You can experiment with caches and see if these improve performance. gix responds to these environment variables which makes it easy to play around with.
Last but not least, Instruments time-profiler is the tool of choice to see where time is spent. My feeling is the tree-traversal is terribly slow, even though I never experienced it to be that bad, so I'd hope there is other issues causing this. I am looking at Linux in particular when saying this, as 'bad' gitoxide performance is usually in the 30% slower than git range, and not 1500% slower 😅.
Actually, maybe it's exponential behavior in one of the algorithms, since it gets so much worse the bigger the tree. Wasn't there as retain() somewhere which I thought 'should be fine', but now it isn't?
Git
| . | No File Output | With File Output |
|---|---|---|
| Gix | 5.3 ms | 5.3 ms |
| Git | 13.4 ms | 13.8 ms |
Rust
| . | No File Output | With File Output |
|---|---|---|
| Gix | 32.4 ms | 32.3 ms |
| Git | 67.6 ms | 80.2 ms |
Linux
| . | No File Output | With File Output |
|---|---|---|
| Gix | 60.1 ms | 62.0 ms |
| Git | 149.5 ms | 184.3 ms |
Benchmark Script
#!/bin/bash
gix_benchmark() {
echo "Running gix benchmark on repository: \"$1\""
-----
◆ **REQUIRED TASK 1**: Can you swap "notification bell" for "alert icon" in the entries from the line with "Given: Click the green 3Q19 legend marker" to the line with "tap(166, 195)", returning only those lines with nothing else altered?
◆ **REQUIRED TASK 2**: Could you extend the gitoxide versus git performance discussion, picking up right after its last line?
The gitoxide discussion and the entries after it are unrelated material.

◆ **DATA ROWS**:
-----
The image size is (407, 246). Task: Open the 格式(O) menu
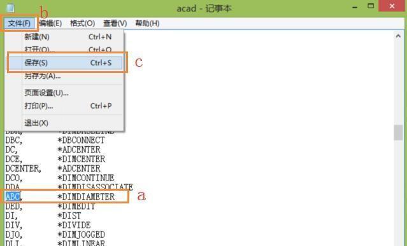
-----
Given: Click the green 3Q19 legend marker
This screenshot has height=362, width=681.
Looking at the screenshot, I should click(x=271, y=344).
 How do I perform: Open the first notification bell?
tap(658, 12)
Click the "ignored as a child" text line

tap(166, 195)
-----
◆ **ANSWER 1**:
Given: Click the green 3Q19 legend marker
This screenshot has height=362, width=681.
Looking at the screenshot, I should click(x=271, y=344).
 How do I perform: Open the first alert icon?
tap(658, 12)
Click the "ignored as a child" text line

tap(166, 195)

◆ **ANSWER 2**:
echo
(
cd "$1" || return
hyperfine --warmup 10 --runs "$2" "gix index from-tree '@^{tree}'"
hyperfine --warmup 10 --runs "$2" --prepare "rm -f ../test.index" "gix index from-tree '@^{tree}' -i ../test.index"
)
echo
echo "----------------------------------------------------------------"
echo
}
git_benchmark() {
echo "Running git benchmark on repository: \"$1\""
echo
(
cd "$1" || return
hyperfine --warmup 10 --runs "$2" "git read-tree -n '@^{tree}'"
hyperfine --warmup 10 --runs "$2" --prepare "rm -f ../test.index" "git read-tree '@^{tree}' --index-output=../test.index"
)
echo
echo "----------------------------------------------------------------"
echo
}
gix_benchmark git 150
git_benchmark git 150
gix_benchmark rust 100
git_benchmark rust 100
gix_benchmark linux 50
git_benchmark linux 50
Output
Running gix benchmark on repository: "git"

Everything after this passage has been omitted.